**Given instruction**:
Copy the data below word for word, keeping every line as it is.

**Data excerpts**:
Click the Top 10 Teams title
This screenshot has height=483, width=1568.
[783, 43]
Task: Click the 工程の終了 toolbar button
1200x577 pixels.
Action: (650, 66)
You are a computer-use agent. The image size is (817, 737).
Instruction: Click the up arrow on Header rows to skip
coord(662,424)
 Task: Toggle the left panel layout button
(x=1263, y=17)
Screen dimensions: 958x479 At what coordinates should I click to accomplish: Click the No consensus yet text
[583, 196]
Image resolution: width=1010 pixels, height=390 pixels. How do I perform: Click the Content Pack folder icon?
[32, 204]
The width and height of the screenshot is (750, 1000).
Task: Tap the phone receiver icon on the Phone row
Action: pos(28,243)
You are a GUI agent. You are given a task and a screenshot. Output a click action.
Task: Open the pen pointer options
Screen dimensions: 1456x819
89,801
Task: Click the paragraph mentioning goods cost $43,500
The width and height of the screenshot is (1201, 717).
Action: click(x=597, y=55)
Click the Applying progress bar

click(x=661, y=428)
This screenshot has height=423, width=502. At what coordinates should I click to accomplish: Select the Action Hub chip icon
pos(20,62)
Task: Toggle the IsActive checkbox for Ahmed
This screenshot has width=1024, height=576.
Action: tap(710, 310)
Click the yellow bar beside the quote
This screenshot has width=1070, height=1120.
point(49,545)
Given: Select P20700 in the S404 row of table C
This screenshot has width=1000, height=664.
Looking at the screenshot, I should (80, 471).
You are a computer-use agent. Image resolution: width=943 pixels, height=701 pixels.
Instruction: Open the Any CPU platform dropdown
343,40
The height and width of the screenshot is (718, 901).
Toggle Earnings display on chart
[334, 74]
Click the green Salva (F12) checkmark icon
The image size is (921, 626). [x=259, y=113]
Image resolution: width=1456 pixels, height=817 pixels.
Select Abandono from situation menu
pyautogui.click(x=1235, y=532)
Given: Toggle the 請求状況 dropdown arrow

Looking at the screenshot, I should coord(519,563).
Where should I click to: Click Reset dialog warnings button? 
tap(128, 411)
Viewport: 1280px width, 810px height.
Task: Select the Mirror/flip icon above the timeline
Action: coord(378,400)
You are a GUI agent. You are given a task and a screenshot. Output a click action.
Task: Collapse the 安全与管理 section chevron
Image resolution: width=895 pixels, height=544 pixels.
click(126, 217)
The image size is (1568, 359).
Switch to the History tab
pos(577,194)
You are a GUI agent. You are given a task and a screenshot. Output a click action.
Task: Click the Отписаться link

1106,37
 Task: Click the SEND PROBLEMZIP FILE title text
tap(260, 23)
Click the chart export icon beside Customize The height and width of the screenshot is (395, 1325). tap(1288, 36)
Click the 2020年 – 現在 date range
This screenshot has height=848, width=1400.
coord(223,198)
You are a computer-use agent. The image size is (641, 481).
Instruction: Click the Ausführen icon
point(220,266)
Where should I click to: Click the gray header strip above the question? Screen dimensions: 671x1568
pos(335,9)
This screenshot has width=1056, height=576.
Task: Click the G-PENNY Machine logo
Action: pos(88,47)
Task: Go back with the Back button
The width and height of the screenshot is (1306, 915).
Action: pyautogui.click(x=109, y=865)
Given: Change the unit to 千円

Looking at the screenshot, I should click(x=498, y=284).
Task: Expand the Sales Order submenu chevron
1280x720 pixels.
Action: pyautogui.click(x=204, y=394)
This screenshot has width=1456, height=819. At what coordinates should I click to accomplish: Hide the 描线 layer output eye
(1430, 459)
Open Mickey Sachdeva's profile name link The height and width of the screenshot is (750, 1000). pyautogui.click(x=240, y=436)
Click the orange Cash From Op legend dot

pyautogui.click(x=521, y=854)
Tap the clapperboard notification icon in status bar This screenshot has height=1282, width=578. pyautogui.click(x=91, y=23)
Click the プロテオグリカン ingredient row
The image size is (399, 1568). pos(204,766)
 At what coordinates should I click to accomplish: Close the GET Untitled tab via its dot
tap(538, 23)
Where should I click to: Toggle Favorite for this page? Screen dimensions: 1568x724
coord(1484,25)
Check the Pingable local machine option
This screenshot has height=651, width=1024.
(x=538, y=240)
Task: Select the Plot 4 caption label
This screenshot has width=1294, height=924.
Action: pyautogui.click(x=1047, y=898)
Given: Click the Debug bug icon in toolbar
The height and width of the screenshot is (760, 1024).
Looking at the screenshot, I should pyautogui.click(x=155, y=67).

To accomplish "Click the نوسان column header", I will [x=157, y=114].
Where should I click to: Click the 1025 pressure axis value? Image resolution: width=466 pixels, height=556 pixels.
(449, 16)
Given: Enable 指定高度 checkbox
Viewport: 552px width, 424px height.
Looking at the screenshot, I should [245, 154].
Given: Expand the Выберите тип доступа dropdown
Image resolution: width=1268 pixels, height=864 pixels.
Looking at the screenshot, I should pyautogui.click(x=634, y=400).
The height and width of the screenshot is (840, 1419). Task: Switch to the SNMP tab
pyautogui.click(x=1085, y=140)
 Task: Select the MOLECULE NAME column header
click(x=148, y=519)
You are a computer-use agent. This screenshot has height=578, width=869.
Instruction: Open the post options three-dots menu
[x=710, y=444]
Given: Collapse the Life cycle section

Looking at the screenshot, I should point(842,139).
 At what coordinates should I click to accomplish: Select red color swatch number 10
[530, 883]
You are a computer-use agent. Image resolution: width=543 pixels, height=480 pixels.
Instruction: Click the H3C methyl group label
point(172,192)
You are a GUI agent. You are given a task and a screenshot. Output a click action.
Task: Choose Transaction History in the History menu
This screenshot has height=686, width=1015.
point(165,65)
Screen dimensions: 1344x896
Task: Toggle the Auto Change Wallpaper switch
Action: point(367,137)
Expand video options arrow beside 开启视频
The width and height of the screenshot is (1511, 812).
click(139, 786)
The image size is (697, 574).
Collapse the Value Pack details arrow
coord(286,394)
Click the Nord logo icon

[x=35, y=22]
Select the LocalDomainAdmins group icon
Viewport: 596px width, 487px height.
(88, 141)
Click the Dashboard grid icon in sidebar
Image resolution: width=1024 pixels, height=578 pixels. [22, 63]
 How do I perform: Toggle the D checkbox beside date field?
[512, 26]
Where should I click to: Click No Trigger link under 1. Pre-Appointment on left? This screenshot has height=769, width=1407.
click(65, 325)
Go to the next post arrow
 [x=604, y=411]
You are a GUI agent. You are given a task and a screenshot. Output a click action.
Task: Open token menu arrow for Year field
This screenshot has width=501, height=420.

**Exercise solution**:
Click the Top 10 Teams title
This screenshot has height=483, width=1568.
[783, 43]
Task: Click the 工程の終了 toolbar button
1200x577 pixels.
Action: (650, 66)
You are a computer-use agent. The image size is (817, 737).
Instruction: Click the up arrow on Header rows to skip
coord(662,424)
 Task: Toggle the left panel layout button
(x=1263, y=17)
Screen dimensions: 958x479 At what coordinates should I click to accomplish: Click the No consensus yet text
[583, 196]
Image resolution: width=1010 pixels, height=390 pixels. How do I perform: Click the Content Pack folder icon?
[32, 204]
The width and height of the screenshot is (750, 1000).
Task: Tap the phone receiver icon on the Phone row
Action: pos(28,243)
You are a GUI agent. You are given a task and a screenshot. Output a click action.
Task: Open the pen pointer options
Screen dimensions: 1456x819
89,801
Task: Click the paragraph mentioning goods cost $43,500
The width and height of the screenshot is (1201, 717).
Action: click(x=597, y=55)
Click the Applying progress bar

click(x=661, y=428)
This screenshot has height=423, width=502. At what coordinates should I click to accomplish: Select the Action Hub chip icon
pos(20,62)
Task: Toggle the IsActive checkbox for Ahmed
This screenshot has width=1024, height=576.
Action: tap(710, 310)
Click the yellow bar beside the quote
This screenshot has width=1070, height=1120.
point(49,545)
Given: Select P20700 in the S404 row of table C
This screenshot has width=1000, height=664.
Looking at the screenshot, I should (80, 471).
You are a computer-use agent. Image resolution: width=943 pixels, height=701 pixels.
Instruction: Open the Any CPU platform dropdown
343,40
The height and width of the screenshot is (718, 901).
Toggle Earnings display on chart
[334, 74]
Click the green Salva (F12) checkmark icon
The image size is (921, 626). [x=259, y=113]
Image resolution: width=1456 pixels, height=817 pixels.
Select Abandono from situation menu
pyautogui.click(x=1235, y=532)
Given: Toggle the 請求状況 dropdown arrow

Looking at the screenshot, I should coord(519,563).
Where should I click to: Click Reset dialog warnings button? 
tap(128, 411)
Viewport: 1280px width, 810px height.
Task: Select the Mirror/flip icon above the timeline
Action: coord(378,400)
You are a GUI agent. You are given a task and a screenshot. Output a click action.
Task: Collapse the 安全与管理 section chevron
Image resolution: width=895 pixels, height=544 pixels.
click(126, 217)
The image size is (1568, 359).
Switch to the History tab
pos(577,194)
You are a GUI agent. You are given a task and a screenshot. Output a click action.
Task: Click the Отписаться link

1106,37
 Task: Click the SEND PROBLEMZIP FILE title text
tap(260, 23)
Click the chart export icon beside Customize The height and width of the screenshot is (395, 1325). tap(1288, 36)
Click the 2020年 – 現在 date range
This screenshot has height=848, width=1400.
coord(223,198)
You are a computer-use agent. The image size is (641, 481).
Instruction: Click the Ausführen icon
point(220,266)
Where should I click to: Click the gray header strip above the question? Screen dimensions: 671x1568
pos(335,9)
This screenshot has width=1056, height=576.
Task: Click the G-PENNY Machine logo
Action: pos(88,47)
Task: Go back with the Back button
The width and height of the screenshot is (1306, 915).
Action: pyautogui.click(x=109, y=865)
Given: Change the unit to 千円

Looking at the screenshot, I should click(x=498, y=284).
Task: Expand the Sales Order submenu chevron
1280x720 pixels.
Action: pyautogui.click(x=204, y=394)
This screenshot has width=1456, height=819. At what coordinates should I click to accomplish: Hide the 描线 layer output eye
(1430, 459)
Open Mickey Sachdeva's profile name link The height and width of the screenshot is (750, 1000). pyautogui.click(x=240, y=436)
Click the orange Cash From Op legend dot

pyautogui.click(x=521, y=854)
Tap the clapperboard notification icon in status bar This screenshot has height=1282, width=578. pyautogui.click(x=91, y=23)
Click the プロテオグリカン ingredient row
The image size is (399, 1568). pos(204,766)
 At what coordinates should I click to accomplish: Close the GET Untitled tab via its dot
tap(538, 23)
Where should I click to: Toggle Favorite for this page? Screen dimensions: 1568x724
coord(1484,25)
Check the Pingable local machine option
This screenshot has height=651, width=1024.
(x=538, y=240)
Task: Select the Plot 4 caption label
This screenshot has width=1294, height=924.
Action: pyautogui.click(x=1047, y=898)
Given: Click the Debug bug icon in toolbar
The height and width of the screenshot is (760, 1024).
Looking at the screenshot, I should pyautogui.click(x=155, y=67).

To accomplish "Click the نوسان column header", I will [x=157, y=114].
Where should I click to: Click the 1025 pressure axis value? Image resolution: width=466 pixels, height=556 pixels.
(449, 16)
Given: Enable 指定高度 checkbox
Viewport: 552px width, 424px height.
Looking at the screenshot, I should [245, 154].
Given: Expand the Выберите тип доступа dropdown
Image resolution: width=1268 pixels, height=864 pixels.
Looking at the screenshot, I should pyautogui.click(x=634, y=400).
The height and width of the screenshot is (840, 1419). Task: Switch to the SNMP tab
pyautogui.click(x=1085, y=140)
 Task: Select the MOLECULE NAME column header
click(x=148, y=519)
You are a computer-use agent. This screenshot has height=578, width=869.
Instruction: Open the post options three-dots menu
[x=710, y=444]
Given: Collapse the Life cycle section

Looking at the screenshot, I should point(842,139).
 At what coordinates should I click to accomplish: Select red color swatch number 10
[530, 883]
You are a computer-use agent. Image resolution: width=543 pixels, height=480 pixels.
Instruction: Click the H3C methyl group label
point(172,192)
You are a GUI agent. You are given a task and a screenshot. Output a click action.
Task: Choose Transaction History in the History menu
This screenshot has height=686, width=1015.
point(165,65)
Screen dimensions: 1344x896
Task: Toggle the Auto Change Wallpaper switch
Action: point(367,137)
Expand video options arrow beside 开启视频
The width and height of the screenshot is (1511, 812).
click(139, 786)
The image size is (697, 574).
Collapse the Value Pack details arrow
coord(286,394)
Click the Nord logo icon

[x=35, y=22]
Select the LocalDomainAdmins group icon
Viewport: 596px width, 487px height.
(88, 141)
Click the Dashboard grid icon in sidebar
Image resolution: width=1024 pixels, height=578 pixels. [22, 63]
 How do I perform: Toggle the D checkbox beside date field?
[512, 26]
Where should I click to: Click No Trigger link under 1. Pre-Appointment on left? This screenshot has height=769, width=1407.
click(65, 325)
Go to the next post arrow
 [x=604, y=411]
You are a GUI agent. You are given a task and a screenshot. Output a click action.
Task: Open token menu arrow for Year field
This screenshot has width=501, height=420.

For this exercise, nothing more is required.